I did it, I came back to my blog. This poor thing has had zero attention from me in the last two months. I found this draft and thought it was a really good reflection from myself while we were closing on our house:
Last night (11/9/16) we had one last walk-through of the house before the Closing today.
Walking through the halls I could not believe that it was going to be ‘ours’.
I grew up in a small apartment in a not-always-nice neighborhood. I never had my own space. I spent most my time trying to escape the crowd of 4 and sometimes 5 other people in our 3 hardly ‘legal’ bedrooms. (Only one bedroom had a closet and also only had French doors you could hear through.) When I was a kid I spent my summer hours at the park. When I was a teenager I spent my time and few dollars in coffee shops. My parents never owned a house because they couldn’t financially. They got really close a few times, but things fell through.

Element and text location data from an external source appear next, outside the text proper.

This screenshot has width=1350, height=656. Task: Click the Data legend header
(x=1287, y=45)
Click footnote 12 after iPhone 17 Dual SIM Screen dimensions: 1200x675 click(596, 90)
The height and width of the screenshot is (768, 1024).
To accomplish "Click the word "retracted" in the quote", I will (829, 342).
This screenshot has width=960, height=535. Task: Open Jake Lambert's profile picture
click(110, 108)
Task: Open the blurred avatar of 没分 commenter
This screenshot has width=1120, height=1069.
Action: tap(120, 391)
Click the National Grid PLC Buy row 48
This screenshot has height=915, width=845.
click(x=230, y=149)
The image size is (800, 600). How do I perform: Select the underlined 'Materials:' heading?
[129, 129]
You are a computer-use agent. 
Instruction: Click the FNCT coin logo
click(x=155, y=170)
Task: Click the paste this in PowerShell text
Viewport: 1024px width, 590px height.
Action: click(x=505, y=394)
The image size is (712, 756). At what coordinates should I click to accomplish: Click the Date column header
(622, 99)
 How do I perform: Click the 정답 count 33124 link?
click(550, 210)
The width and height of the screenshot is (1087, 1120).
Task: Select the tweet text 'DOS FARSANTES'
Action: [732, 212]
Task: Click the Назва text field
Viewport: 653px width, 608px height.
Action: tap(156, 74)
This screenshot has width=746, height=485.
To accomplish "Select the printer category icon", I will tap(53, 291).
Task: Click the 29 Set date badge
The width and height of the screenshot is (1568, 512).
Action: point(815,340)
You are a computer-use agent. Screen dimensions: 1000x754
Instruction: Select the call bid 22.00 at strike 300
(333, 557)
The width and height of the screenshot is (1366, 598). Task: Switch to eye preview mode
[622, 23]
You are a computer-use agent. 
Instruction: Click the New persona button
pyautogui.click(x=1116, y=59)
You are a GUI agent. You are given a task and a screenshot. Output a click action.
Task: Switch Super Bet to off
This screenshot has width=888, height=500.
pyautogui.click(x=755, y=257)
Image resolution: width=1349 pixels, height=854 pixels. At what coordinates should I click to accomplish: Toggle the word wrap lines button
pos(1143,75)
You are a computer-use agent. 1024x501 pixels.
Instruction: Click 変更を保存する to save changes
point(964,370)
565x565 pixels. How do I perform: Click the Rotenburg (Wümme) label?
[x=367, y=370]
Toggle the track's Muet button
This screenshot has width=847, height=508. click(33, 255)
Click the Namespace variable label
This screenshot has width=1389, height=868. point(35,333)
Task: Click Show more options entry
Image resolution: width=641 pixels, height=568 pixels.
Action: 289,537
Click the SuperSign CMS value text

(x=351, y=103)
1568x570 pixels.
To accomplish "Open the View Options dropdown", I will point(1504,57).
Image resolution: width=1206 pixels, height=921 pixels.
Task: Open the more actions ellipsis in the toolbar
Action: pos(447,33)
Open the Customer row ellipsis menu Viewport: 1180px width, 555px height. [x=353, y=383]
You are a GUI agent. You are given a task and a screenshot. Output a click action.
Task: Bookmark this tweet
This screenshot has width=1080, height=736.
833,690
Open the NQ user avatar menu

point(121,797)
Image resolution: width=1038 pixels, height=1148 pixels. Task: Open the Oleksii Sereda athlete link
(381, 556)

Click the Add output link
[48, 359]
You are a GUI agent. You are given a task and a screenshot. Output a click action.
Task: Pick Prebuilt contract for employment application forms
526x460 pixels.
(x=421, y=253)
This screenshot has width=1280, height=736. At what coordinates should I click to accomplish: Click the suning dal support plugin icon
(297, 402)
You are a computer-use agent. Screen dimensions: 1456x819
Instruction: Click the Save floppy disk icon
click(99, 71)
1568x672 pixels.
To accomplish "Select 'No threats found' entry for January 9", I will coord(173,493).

I always dreamed of my ‘future home’. Somewhere with lots of space and nooks and crannies. Somewhere I could make my own. I just never thought I’d own my dream house before 30 and before having kids.
I feel really blessed my husband and I were able to make this happen. Momentous occasions like this remind me of my own resilience.
Once upon a day in September 2000 I was a 10 year old attending her first day of school EVER that could barely read and now I’m a women that has graduated college, started her career, and accomplished most of her personal goals by age 25.
Now I’m trying to come up with the next set of goals to set my mind to!